Widząc kilka tysięcy żuczków, zacznie je deptać. Czy to samo jest w
mieście?"
Dużo osób narzeka na opowiadania i rzadko po nie sięga. Ja do tych osób nie należę. Może to właśnie dlatego, że zawsze trafiałam na te dobre opowiadania. Tak jak w poprzedniej części, tym razem również nie wiedziałam czego się spodziewać. Autor jak zwykle, na każdym kroku mnie zaskakuje.
"Nie umiem robić sałatki i nigdy nie miałam na sobie sukienki! Nigdy nie będę mieć dziecka..."
Książkę otwierają Waniliowe Plantacje Wrocławia. Główny bohater książki uczestniczy w wypadku samochodowym, z którego cudem uchodzi żywy. Okazuje się jednak, że nie jest on
osobą, za którą się uważa. Podczas poszukiwania swojej tożsamości,
bohater odkrywa zaskakujące fakty i dowiaduje się o sobie wiele, o wiele więcej niżby sobie życzył. Lodowa Opowieść jest zupełnie w innym klimacie niż poprzednie opowiadania Zapachu Szkła.

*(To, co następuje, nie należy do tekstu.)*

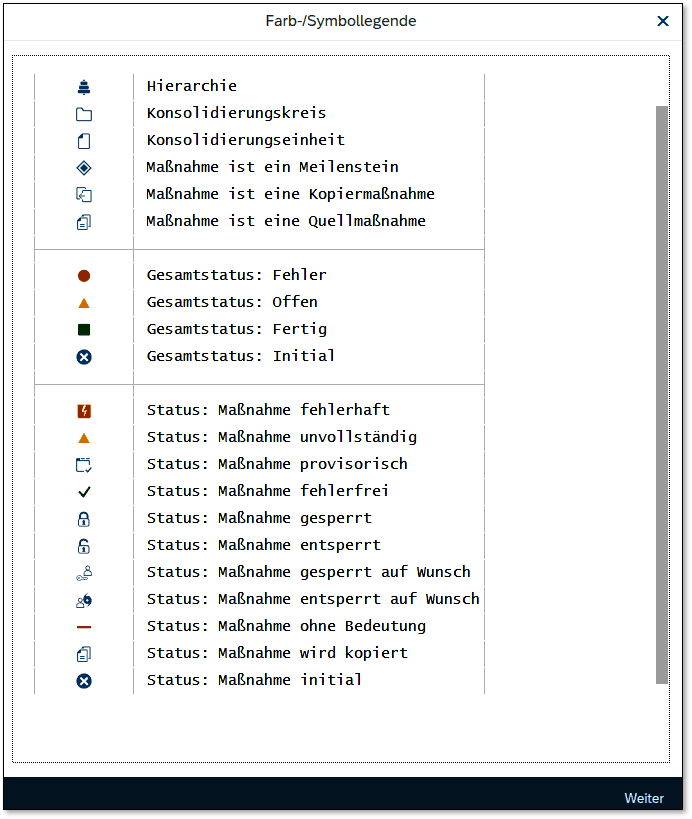Click the Maßnahme fehlerfrei checkmark icon
This screenshot has width=692, height=819.
(x=84, y=492)
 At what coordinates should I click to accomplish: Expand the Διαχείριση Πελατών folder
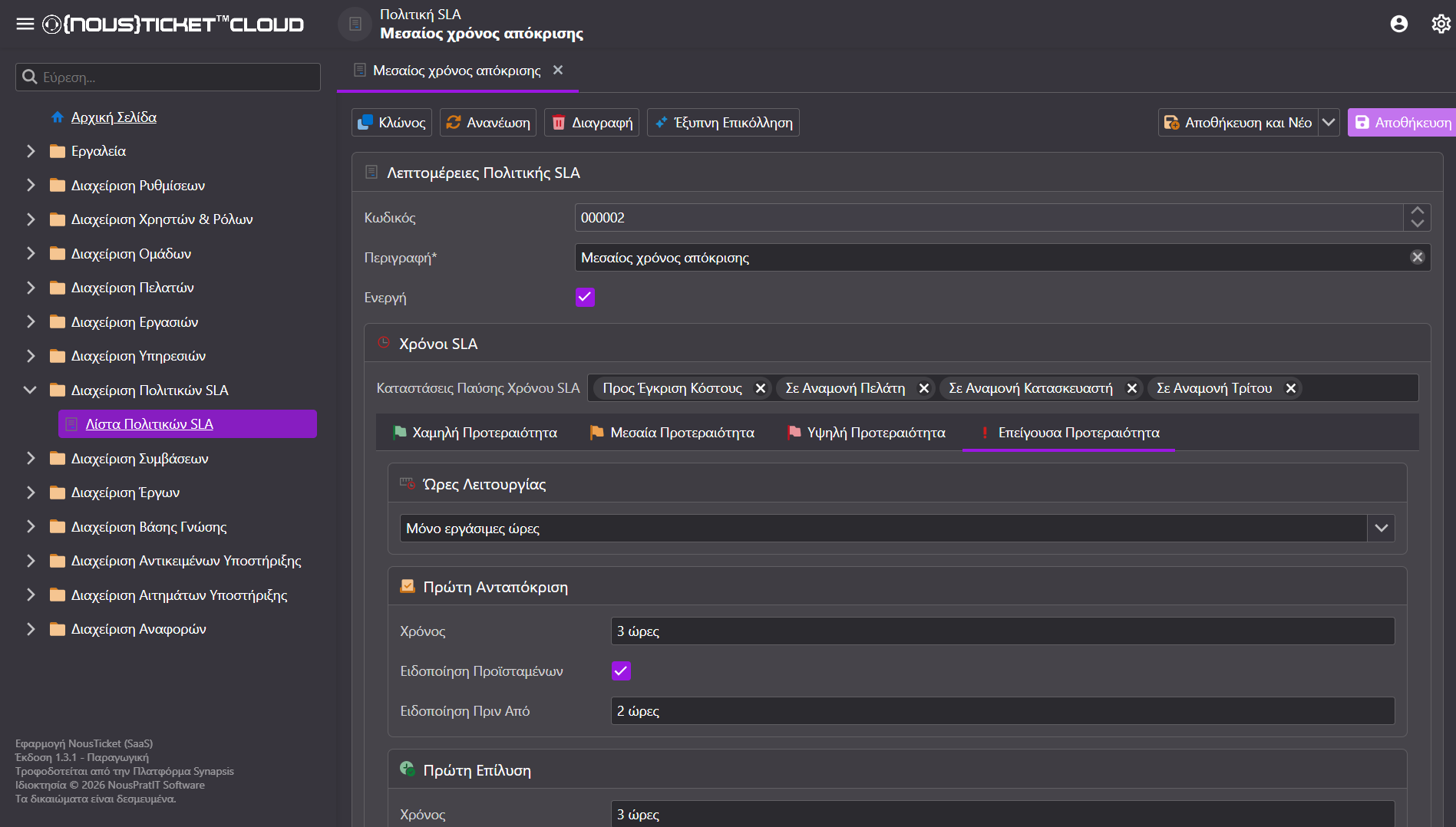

Dziewczyna, wybrana podejmuje się misji, żyjąc w świecie lodu, zimna, gdzie jest mało pożywienia, by zapewnić mieszkańcom planety lepsze życie. Czasy, które nadejdą to niezwykła wizja przyszłości, opanowana przez technologię, która potrafi wyłapywać ludzkie myśli. Autobahn Nach Poznań kończy wszystkie opowieści Szklanego Zapachu. Opowieść, która najbardziej zaskoczyła mnie swoim klimatem.
"Po prostu jest pan potencjalnie niepewnym pracownikiem. Może się zdarzyć, że pan zawiedzie."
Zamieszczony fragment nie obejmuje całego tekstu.